>>>

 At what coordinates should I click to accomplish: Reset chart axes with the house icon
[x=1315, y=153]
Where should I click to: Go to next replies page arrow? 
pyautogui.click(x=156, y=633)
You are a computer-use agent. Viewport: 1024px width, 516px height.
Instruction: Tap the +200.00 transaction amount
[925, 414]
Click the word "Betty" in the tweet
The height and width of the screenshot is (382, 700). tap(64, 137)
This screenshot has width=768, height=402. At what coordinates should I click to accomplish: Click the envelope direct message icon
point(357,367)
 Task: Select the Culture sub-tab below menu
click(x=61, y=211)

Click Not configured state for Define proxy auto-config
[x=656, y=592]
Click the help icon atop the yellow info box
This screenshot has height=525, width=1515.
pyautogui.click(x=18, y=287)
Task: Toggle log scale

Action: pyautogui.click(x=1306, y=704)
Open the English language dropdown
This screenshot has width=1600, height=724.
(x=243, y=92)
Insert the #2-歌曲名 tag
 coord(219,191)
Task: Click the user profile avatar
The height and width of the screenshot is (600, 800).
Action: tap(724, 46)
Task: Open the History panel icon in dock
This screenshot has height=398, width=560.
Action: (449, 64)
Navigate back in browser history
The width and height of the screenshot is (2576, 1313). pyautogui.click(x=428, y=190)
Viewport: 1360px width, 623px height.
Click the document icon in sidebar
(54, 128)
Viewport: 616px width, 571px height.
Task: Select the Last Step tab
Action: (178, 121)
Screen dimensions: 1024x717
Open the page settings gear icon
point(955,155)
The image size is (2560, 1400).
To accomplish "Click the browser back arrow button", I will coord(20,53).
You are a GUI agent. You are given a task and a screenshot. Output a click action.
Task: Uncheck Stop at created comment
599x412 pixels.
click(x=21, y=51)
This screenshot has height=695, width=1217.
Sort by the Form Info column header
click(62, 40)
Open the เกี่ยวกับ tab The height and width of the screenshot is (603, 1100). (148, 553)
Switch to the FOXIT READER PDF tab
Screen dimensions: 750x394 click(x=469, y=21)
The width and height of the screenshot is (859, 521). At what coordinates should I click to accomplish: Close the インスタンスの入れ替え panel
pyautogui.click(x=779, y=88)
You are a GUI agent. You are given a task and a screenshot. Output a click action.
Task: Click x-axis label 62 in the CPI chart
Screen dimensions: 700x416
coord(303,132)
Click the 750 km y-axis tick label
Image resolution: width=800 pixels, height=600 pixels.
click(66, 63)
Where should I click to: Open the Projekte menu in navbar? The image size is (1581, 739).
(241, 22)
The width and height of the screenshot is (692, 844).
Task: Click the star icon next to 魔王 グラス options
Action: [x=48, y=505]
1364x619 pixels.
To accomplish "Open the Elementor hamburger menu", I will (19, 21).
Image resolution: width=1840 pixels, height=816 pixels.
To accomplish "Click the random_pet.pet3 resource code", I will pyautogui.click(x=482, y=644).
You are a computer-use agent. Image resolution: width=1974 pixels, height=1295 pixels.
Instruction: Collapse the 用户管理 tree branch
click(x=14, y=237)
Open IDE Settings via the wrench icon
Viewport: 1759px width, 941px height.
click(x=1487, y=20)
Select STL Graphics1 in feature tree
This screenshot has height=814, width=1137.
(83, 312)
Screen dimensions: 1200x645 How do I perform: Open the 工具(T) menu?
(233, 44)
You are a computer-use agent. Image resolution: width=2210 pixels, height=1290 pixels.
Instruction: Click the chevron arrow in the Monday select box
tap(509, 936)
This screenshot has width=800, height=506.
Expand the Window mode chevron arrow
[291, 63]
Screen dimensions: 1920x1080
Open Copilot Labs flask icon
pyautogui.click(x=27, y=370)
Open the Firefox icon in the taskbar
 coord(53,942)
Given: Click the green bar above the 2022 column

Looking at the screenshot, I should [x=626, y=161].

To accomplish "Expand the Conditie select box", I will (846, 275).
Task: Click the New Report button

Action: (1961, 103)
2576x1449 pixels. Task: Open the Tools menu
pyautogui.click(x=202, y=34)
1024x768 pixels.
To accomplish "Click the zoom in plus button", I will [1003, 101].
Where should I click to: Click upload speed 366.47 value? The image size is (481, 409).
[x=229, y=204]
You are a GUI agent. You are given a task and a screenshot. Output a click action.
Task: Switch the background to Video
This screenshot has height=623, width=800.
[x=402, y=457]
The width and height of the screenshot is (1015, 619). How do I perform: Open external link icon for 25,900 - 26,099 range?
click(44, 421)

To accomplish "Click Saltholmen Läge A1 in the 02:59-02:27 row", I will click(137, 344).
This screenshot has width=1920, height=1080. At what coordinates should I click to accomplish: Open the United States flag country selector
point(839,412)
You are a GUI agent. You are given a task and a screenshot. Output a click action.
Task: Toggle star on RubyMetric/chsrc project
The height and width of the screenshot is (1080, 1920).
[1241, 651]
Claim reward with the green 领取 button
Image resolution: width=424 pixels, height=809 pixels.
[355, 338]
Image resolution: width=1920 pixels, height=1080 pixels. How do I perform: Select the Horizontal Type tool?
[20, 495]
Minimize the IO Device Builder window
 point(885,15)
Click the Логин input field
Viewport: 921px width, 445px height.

<<<

● **AIM OF THE TASK**:
Rewrite the lines from the one holding "Where should I click to: Click" through the last line, inclusive, putting "download speed" in place of "upload speed" and changing nothing else.

● **RESULT FOR THIS TASK**:
Where should I click to: Click download speed 366.47 value? The image size is (481, 409).
[x=229, y=204]
You are a GUI agent. You are given a task and a screenshot. Output a click action.
Task: Switch the background to Video
This screenshot has height=623, width=800.
[x=402, y=457]
The width and height of the screenshot is (1015, 619). How do I perform: Open external link icon for 25,900 - 26,099 range?
click(44, 421)

To accomplish "Click Saltholmen Läge A1 in the 02:59-02:27 row", I will click(137, 344).
This screenshot has width=1920, height=1080. At what coordinates should I click to accomplish: Open the United States flag country selector
point(839,412)
You are a GUI agent. You are given a task and a screenshot. Output a click action.
Task: Toggle star on RubyMetric/chsrc project
The height and width of the screenshot is (1080, 1920).
[1241, 651]
Claim reward with the green 领取 button
Image resolution: width=424 pixels, height=809 pixels.
[355, 338]
Image resolution: width=1920 pixels, height=1080 pixels. How do I perform: Select the Horizontal Type tool?
[20, 495]
Minimize the IO Device Builder window
 point(885,15)
Click the Логин input field
Viewport: 921px width, 445px height.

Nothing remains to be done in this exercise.